## ABOUT THIS EXERCISE
Would you show every line from the records that holds "heading"?

::::

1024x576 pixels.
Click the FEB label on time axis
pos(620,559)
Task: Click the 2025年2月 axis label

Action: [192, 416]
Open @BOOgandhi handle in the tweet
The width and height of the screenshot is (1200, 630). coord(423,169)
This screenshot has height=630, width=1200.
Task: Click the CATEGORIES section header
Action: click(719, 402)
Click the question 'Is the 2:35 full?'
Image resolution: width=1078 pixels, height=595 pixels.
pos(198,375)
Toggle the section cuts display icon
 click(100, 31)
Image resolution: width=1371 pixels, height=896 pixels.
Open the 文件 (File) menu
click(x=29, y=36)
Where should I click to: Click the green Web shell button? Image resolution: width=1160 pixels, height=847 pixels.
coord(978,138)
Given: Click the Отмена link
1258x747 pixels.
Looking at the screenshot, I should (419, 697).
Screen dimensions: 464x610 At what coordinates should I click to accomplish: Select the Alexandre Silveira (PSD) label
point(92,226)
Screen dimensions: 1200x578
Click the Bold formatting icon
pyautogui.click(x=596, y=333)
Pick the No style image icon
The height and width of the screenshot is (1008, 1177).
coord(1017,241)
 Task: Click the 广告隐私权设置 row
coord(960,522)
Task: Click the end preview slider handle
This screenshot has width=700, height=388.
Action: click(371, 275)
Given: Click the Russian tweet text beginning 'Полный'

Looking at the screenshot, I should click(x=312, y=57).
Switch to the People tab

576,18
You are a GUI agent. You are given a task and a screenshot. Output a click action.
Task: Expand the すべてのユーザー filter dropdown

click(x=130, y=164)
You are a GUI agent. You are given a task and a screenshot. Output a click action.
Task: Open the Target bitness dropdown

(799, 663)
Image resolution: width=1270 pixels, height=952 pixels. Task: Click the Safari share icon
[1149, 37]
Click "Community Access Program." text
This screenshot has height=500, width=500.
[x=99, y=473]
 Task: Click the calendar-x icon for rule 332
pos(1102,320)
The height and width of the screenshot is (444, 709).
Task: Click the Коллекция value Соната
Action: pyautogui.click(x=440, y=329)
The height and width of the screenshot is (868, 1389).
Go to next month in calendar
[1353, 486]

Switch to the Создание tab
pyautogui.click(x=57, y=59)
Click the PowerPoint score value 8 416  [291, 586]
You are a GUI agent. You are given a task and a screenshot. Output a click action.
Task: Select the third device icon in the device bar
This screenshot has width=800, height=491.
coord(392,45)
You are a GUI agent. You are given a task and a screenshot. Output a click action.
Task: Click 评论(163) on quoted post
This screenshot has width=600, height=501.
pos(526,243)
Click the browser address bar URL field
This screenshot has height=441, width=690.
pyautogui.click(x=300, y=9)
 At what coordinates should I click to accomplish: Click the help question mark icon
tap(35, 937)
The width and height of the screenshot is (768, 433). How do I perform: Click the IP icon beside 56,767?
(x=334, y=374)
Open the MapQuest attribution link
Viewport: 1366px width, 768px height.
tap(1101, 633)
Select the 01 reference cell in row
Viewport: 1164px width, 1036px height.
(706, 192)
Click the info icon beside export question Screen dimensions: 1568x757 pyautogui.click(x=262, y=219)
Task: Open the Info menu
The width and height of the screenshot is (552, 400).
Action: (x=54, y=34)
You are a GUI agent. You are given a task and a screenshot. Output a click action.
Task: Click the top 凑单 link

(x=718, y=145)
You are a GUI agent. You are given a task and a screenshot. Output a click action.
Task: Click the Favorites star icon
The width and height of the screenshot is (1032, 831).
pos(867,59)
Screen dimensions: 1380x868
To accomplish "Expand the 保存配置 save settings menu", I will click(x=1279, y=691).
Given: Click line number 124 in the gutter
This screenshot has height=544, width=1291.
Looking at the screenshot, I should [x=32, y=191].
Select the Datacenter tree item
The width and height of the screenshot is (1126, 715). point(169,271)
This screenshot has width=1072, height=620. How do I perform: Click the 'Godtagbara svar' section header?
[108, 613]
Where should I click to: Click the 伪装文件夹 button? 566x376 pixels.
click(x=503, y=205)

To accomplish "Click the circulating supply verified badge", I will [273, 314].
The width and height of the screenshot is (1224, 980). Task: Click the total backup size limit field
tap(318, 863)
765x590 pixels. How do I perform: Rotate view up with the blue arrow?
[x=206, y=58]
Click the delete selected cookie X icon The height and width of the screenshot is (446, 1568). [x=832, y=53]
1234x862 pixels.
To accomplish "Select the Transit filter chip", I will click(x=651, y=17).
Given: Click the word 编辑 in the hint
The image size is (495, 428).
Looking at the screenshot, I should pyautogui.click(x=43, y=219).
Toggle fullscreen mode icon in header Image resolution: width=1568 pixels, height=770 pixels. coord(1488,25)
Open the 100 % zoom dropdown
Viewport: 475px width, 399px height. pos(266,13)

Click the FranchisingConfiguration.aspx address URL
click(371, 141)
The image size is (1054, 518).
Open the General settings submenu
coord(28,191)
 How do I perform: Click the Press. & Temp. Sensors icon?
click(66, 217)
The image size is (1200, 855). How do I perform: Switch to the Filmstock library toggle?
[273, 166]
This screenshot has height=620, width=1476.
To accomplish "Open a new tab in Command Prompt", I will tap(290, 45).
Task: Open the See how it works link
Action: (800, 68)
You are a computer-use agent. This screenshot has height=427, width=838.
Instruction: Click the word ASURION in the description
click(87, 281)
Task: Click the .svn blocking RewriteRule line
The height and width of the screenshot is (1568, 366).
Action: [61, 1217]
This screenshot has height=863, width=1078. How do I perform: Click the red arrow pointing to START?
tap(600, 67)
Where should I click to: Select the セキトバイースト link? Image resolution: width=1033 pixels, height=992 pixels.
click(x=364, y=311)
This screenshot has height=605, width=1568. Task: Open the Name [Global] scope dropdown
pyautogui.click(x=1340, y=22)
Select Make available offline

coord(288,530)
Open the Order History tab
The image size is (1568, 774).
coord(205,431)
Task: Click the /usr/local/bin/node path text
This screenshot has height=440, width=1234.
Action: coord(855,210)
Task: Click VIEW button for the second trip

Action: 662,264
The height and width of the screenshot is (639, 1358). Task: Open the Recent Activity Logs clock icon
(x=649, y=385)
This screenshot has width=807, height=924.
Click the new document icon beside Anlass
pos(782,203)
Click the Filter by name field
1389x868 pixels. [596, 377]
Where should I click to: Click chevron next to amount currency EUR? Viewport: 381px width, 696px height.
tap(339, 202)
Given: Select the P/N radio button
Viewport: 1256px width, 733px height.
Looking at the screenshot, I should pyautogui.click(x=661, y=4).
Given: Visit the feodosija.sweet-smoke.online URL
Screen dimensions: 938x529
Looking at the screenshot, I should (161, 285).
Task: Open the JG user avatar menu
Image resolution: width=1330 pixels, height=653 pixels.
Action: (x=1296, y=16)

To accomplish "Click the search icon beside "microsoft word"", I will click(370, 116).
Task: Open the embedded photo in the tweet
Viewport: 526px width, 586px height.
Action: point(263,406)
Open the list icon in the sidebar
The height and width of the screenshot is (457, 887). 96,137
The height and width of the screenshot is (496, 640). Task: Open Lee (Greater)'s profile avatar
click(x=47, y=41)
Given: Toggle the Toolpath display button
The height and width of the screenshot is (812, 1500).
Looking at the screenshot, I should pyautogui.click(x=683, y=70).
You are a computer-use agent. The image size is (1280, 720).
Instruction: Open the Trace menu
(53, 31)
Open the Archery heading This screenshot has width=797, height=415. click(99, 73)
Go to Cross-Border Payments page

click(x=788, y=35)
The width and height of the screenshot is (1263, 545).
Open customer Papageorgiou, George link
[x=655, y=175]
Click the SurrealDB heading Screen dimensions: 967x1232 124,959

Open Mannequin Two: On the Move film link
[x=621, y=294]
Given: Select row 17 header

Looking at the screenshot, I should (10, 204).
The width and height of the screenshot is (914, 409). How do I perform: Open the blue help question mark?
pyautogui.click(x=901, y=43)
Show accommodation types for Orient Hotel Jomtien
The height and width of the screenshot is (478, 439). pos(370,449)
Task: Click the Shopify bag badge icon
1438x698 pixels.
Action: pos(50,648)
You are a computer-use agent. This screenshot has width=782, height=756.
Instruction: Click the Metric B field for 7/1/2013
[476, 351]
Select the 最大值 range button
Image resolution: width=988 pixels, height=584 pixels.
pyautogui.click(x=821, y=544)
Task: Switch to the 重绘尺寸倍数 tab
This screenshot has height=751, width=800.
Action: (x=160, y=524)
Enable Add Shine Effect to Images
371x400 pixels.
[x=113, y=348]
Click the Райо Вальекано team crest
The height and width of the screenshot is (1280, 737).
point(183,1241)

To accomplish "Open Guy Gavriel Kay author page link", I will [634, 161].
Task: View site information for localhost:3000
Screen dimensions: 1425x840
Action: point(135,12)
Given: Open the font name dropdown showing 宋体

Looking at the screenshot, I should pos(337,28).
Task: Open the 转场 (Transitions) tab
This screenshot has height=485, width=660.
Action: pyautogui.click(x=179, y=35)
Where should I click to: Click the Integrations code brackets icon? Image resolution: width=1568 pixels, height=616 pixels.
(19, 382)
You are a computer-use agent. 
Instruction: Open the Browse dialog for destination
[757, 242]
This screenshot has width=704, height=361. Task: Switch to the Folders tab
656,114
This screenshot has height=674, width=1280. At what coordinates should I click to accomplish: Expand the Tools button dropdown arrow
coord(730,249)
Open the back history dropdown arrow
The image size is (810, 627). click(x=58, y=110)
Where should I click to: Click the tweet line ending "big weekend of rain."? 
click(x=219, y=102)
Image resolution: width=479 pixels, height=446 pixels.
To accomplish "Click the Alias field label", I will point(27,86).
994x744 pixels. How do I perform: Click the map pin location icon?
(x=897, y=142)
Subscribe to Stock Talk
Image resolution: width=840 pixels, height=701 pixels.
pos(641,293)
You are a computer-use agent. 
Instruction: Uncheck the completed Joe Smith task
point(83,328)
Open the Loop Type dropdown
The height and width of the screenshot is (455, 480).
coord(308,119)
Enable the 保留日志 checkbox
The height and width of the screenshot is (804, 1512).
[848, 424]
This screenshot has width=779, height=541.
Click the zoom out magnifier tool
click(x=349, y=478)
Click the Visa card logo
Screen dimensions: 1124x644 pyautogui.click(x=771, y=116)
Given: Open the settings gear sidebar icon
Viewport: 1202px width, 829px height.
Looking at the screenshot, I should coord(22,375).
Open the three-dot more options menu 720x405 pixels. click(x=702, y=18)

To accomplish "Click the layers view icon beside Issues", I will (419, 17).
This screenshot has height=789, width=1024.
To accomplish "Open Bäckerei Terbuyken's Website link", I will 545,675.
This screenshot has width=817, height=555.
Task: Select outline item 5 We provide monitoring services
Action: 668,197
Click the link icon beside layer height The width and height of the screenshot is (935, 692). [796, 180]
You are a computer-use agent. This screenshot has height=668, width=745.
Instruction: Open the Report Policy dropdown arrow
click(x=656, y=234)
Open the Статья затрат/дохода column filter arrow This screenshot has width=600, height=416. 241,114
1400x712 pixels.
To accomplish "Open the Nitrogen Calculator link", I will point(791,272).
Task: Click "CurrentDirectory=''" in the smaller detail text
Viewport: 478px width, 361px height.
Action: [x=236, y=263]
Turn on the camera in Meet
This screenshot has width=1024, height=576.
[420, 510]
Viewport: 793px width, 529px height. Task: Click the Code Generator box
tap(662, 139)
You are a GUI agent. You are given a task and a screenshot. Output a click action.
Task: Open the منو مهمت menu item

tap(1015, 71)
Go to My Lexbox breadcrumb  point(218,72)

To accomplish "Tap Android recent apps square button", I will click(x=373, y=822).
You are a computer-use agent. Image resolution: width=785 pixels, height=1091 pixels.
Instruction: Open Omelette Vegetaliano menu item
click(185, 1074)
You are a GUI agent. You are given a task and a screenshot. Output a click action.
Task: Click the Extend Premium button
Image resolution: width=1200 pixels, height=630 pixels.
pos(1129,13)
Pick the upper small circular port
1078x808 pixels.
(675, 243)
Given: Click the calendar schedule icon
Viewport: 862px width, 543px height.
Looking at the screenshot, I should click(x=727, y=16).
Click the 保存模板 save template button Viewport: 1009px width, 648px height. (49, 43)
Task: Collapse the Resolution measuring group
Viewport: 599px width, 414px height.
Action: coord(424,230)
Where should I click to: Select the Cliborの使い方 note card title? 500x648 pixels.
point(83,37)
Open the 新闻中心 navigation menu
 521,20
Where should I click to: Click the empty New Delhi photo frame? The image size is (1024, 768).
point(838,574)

::::

## TASK ANSWER
Open the Archery heading This screenshot has width=797, height=415. click(99, 73)
Click the SurrealDB heading Screen dimensions: 967x1232 124,959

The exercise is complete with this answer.